Tilson Employment Law

Tilson Employment Law Employment Law Advocacy. Employees and Employers. Specialist Health and Safety advisor. PIPs. Exits Free chat Personal Grievances

28/08/2023

Do the current attempts by the Government in terms of the amendments to the Fair-Trading Act 1986 go far enough to cover independent contractor’s rights? Who is left behind? Who is everyone else? Is the distinction between employee and contractor sufficiently defined.

1. Introduction.
As Hardy and McCrystal note in Australia:
Everyone else’ includes anyone other than an employee – that is, small businesses, large businesses and all those in-between, including the whole gamut of the self-employed, from independent entrepreneurial professionals to low skilled gig economy delivery workers. Unlike employees, ‘everyone else’ has long been denied collective bargaining rights and has been subject to the threat of potential sanctions for this conduct under the CC Act. [Competition and Consumer Act 2010]
And it may be added “everyone else” has been those workers or contractors who fall outside of the traditional employment law jurisdictions.
The labour market is intensely political. Perhaps more so than any other branch of law.

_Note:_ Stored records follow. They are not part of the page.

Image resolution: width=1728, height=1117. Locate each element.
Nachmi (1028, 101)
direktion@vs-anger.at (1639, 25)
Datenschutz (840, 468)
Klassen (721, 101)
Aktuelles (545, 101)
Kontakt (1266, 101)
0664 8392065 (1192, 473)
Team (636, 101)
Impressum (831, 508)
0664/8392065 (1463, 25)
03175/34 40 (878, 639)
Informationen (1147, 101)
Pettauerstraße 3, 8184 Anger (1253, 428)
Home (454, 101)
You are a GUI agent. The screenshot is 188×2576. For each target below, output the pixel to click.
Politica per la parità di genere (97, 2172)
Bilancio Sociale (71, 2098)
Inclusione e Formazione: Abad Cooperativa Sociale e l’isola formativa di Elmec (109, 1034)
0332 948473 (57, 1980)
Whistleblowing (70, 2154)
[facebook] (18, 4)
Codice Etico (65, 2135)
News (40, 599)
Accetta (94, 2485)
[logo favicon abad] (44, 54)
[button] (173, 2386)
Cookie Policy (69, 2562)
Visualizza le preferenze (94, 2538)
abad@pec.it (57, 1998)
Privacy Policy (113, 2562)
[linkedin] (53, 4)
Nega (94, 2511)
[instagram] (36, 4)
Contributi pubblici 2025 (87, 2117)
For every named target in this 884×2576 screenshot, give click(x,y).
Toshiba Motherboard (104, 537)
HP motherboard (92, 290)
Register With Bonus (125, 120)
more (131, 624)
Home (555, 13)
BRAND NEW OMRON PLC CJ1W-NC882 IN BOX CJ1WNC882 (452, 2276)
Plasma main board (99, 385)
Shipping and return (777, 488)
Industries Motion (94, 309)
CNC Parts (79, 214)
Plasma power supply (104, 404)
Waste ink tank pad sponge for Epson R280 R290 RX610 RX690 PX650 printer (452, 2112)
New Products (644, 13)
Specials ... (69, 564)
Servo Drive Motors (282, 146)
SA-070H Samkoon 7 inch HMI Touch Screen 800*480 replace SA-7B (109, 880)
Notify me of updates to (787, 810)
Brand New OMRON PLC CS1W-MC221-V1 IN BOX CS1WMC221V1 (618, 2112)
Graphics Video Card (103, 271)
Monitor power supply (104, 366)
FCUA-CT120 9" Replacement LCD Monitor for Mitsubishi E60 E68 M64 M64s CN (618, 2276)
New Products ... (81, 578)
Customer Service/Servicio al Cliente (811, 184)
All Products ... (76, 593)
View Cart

Thus proving a difficulty to respective governments which “toy” with alterations to the legislative frameworks – constantly seeking measures to provide a “flexible” and competitive workplace or a “protectionist” framework to safeguard the vulnerable. In addition, Employment Court Judges are also political to a degree, as with all of us, we are political.
What now occurs is various employee's as either within the protections of employment law or not, it will remain vital distinction to ensure those who are in dealings with employers or employees or B2B enterprises, have remedies which can be pursued or reported.
Breaches of the Commerce Act in terms of anti-cartel/competition laws are also relevant to the status of contractors who may wish to collectively bargain. But the Commerce Commission will predominantly be concerned with those who act in the detriment of the public.
This essay attempts to address those rights, the precedents in Australia to date and the precedents of unconscionability in the common law and Australian jurisprudence that the courts will now grapple with and which may be useful to independent contractors and/or business to business dealings.
A primary initial discussion focuses on the digital economy and how this has and will affect business and employment matters in future.
Unfair Contract terms in NZ and Australian legislation will also be discussed, and especially the Bill before the Australian Parliament to address shortcomings in persuading B2B contracts from cursory amendments of specific clauses and carrying on “business as usual.” Other changes in Australia in Bill form will are also on the horizon.